WHAT THE TASK ASKS: Below are some records. Print all of them exactly as they appear.

[PROVIDED DATA — start]

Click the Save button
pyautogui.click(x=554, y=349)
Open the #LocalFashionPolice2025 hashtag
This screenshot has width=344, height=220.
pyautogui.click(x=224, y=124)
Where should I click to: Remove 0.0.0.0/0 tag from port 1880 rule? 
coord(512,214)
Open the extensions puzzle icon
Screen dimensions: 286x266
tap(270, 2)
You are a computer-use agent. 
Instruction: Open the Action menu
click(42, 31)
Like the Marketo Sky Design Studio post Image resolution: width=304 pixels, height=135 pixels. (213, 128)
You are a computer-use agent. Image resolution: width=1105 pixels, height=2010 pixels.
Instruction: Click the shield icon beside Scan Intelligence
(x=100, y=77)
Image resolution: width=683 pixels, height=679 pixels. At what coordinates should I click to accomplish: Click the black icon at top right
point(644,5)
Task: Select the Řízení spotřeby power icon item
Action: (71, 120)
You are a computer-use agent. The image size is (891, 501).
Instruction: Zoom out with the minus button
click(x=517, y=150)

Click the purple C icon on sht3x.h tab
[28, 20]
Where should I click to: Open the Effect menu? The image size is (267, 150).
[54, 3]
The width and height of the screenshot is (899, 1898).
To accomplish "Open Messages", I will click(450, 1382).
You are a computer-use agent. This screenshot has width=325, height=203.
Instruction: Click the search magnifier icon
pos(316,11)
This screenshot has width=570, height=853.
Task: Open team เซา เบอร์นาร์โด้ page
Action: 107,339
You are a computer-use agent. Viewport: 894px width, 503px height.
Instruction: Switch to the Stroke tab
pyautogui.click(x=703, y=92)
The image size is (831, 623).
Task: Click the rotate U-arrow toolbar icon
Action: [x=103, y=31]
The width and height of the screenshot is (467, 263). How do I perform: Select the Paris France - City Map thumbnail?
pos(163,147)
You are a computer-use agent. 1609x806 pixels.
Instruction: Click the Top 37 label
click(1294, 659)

[PROVIDED DATA — finish]

EXERCISE RESPONSE:
Click the Save button
pyautogui.click(x=554, y=349)
Open the #LocalFashionPolice2025 hashtag
This screenshot has width=344, height=220.
pyautogui.click(x=224, y=124)
Where should I click to: Remove 0.0.0.0/0 tag from port 1880 rule? 
coord(512,214)
Open the extensions puzzle icon
Screen dimensions: 286x266
tap(270, 2)
You are a computer-use agent. 
Instruction: Open the Action menu
click(42, 31)
Like the Marketo Sky Design Studio post Image resolution: width=304 pixels, height=135 pixels. (213, 128)
You are a computer-use agent. Image resolution: width=1105 pixels, height=2010 pixels.
Instruction: Click the shield icon beside Scan Intelligence
(x=100, y=77)
Image resolution: width=683 pixels, height=679 pixels. At what coordinates should I click to accomplish: Click the black icon at top right
point(644,5)
Task: Select the Řízení spotřeby power icon item
Action: (71, 120)
You are a computer-use agent. The image size is (891, 501).
Instruction: Zoom out with the minus button
click(x=517, y=150)

Click the purple C icon on sht3x.h tab
[28, 20]
Where should I click to: Open the Effect menu? The image size is (267, 150).
[54, 3]
The width and height of the screenshot is (899, 1898).
To accomplish "Open Messages", I will click(450, 1382).
You are a computer-use agent. This screenshot has width=325, height=203.
Instruction: Click the search magnifier icon
pos(316,11)
This screenshot has width=570, height=853.
Task: Open team เซา เบอร์นาร์โด้ page
Action: 107,339
You are a computer-use agent. Viewport: 894px width, 503px height.
Instruction: Switch to the Stroke tab
pyautogui.click(x=703, y=92)
The image size is (831, 623).
Task: Click the rotate U-arrow toolbar icon
Action: [x=103, y=31]
The width and height of the screenshot is (467, 263). How do I perform: Select the Paris France - City Map thumbnail?
pos(163,147)
You are a computer-use agent. 1609x806 pixels.
Instruction: Click the Top 37 label
click(1294, 659)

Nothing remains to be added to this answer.